Internet users have some options when it comes to monitoring changes on webpages. They may use RSS for that if the site uses it, or extensions or services that monitor changes.

Monitoring changes can be useful in many regards: to monitor price changes for items of interest, be informed about updates, or changes to the availability of items.

Distill Web Monitor

distill web monitor

Distill Web Monitor is available for Google Chrome, Mozilla Firefox, and Opera officially. The free version requires no account but is limited in several key aspects.

You can add up to 25 page monitors to the extension of which up to 5 may be cloud monitored. Paid versions increase the limit and other parameters.

Distill Web Monitor adds an icon to the browser's address bar that acts as one of the indicators for changes and is used to create and manage new monitoring tasks.

A click on the icon displays current monitors and options to add a monitor. Monitored pages with changes are displayed at the top of the list; a click opens the page in a new browser tab directly.

Buttons at the top provide you with options to stop the monitoring process, mark all changes as read, or open all pages with changes in new tabs in the browser.

New monitors are added easily using the extension.
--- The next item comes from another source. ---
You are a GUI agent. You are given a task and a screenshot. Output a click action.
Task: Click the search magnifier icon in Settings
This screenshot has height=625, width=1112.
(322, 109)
You have the option to monitor the entire page or select parts of the page.

Full page monitoring is easier to set up but it may result in false positives as all parts of a page are monitored for changes.

monitor web pages

The custom monitoring option works similarly to how Inspectors work in the Developer Tools. Just move the mouse over an element that you want tracked and click on it. You can click on multiple items to add them all to the list of monitored items.

Advanced users may use different selectors and even add items to the list of monitored items manually. A click on "save selections" saves the selections and opens the second configuration page.

website monitor

Distill Web Monitor tracks changes on pages using JavaScript by default. You may disable that, and the main reason why you want to disable JavaScript tracking is that Distill opens each monitored page in a browser tab on the left side of the tab bar when JavaScript is used.

You can change the name of the monitored page and the interval, e.g. to every 5 minutes or once a day. Last but not least, you may enable audio or popup notifications for local monitors. Email monitors are supported as well but you need to create an account to use them.

Closing Words

Distill Web Monitor is a useful extension for Internet users who want to keep track of items on web pages. You may use it to monitor prices, updates, the availability of items, or the relationship status of your secret crush on Facebook.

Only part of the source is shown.